Wednesday, August 20, 2008

The Art of Dying

There's a strange haze over the city tonight. The kind of haze where you’re not quite sure whether it’s cloud cover or night creeping in. The pathetic fallacy that’s synonymous with my mood… unsure if it’s one feeling or the other. Darkness vs distortion.

I had an interesting conversation with a former colleague this evening. The topic surrounded the withdrawal of life support/care on 17-21 year old patients. Zoe left the ICU to go work in a clinic. When she first left I was astounded; flabbergasted as to how you could ever leave the ICU to work in a boring clinic. But a couple of recent experiences enlightened me to how one could leave intensive care and nursing entirely.
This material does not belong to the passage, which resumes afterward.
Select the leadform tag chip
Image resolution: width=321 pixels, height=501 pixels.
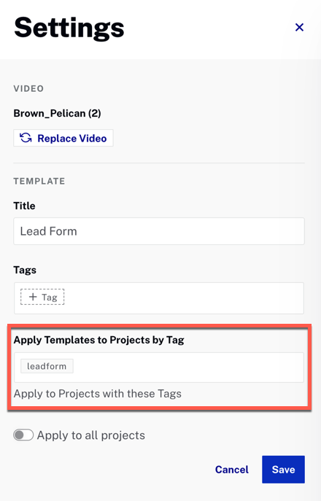(47, 366)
A couple weeks ago I took care of a 17 year old victim of a gunshot wound to the face. The ambulance attendants found him Vital Signs Absent (VSA) at the scene… they performed CPR for 10 minutes and brought him back with the knowledge that he would probably have a severe anoxic brain injury. Essentially he was a vegetable with little to no brain activity. Without the ventilator he would be dead since the bullet went right through his spinal cord and severed it… annihilating the brain’s pathway to initiate vital respiration. For two days I took care of him… turned him, bathed him, assessed him to see if there were any signs of brain activity. Vacant stares turned into eyes that closed and would never open again. The mother sobbed at the bedside and begged for more time with her son… praying for a miracle to bring him back to her.
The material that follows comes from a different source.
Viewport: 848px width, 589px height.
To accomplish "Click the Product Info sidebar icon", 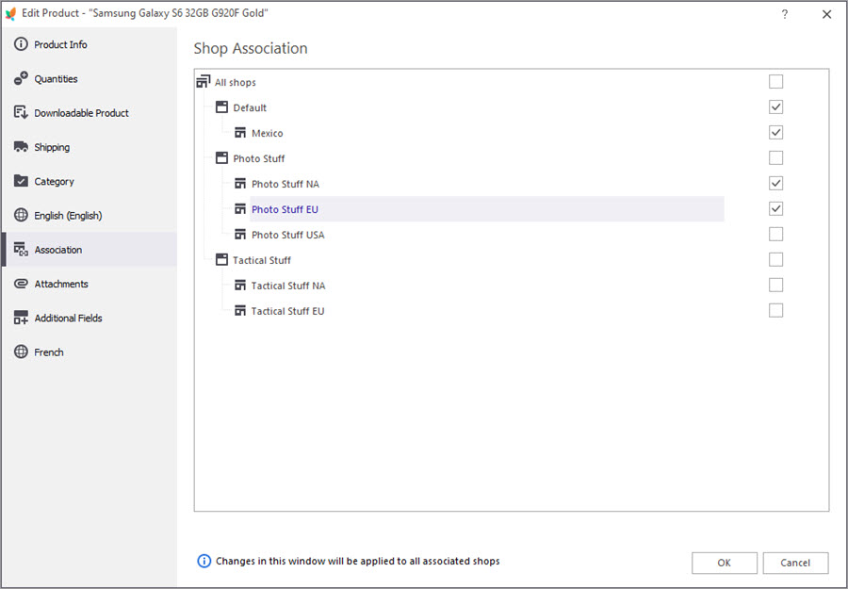I will [21, 44].
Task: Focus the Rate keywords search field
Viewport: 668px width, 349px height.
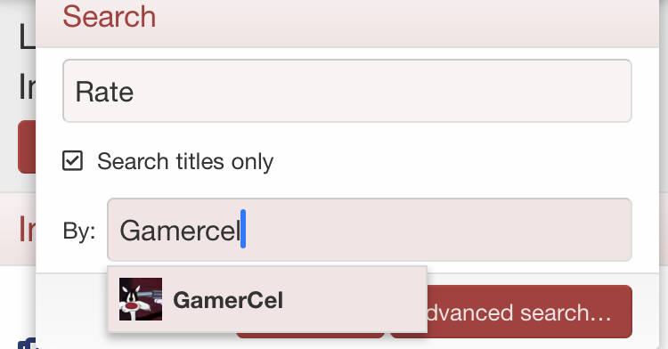Action: (347, 91)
Zoe left a week before that which came as a surprise. The week before she left she admitted a 20 year old boy who thought it was a good idea to jump from roof top to roof top while intoxicated. He ended up herniating his brain into the space where his spinal cord was because there was so much swelling in his head. Zoe kept him comfortable while he passed away. To her, that was the last straw.

As ICU nurses I think there’s this expectation to be strong and distanced and stoic about the people we palliate. Life and death… that is our job. But this doesn’t come without consequence. Underneath we still are humans who feel and hurt and suffer. The things that we do become “normal” to us. Something that is just “part of what we do”. Something that just comes with the territory of being a nurse who works in intensive care. Sometimes we help people live… and sometimes we help people die. I don’t think anybody realizes (even ourselves) how much of an effect that has on our hearts, our minds and our souls. The devastation and the helplessness does NOT pass us by. Outwardly we are expected to keep ourselves together… maintain composure… avoid getting emotionally involved. But how… I ask you… do you do that when you’re watching a 20-year-old boy take his last breaths. How do you tell his mother that everything will be ok? Trying to convince her that her only son is in a better place. How the hell do you do that without falling apart?

That’s why Zoe left. And that will probably be the reason I’ll leave one day. The emotional toll that this job takes is unforgiveable and irrevocable. I’ve cried more over the last 3 weeks than I have over the last year. Some days it makes me sick to my stomach and other days it makes me want to do something completely different than nursing. Something that doesn't make me hurt the way I do.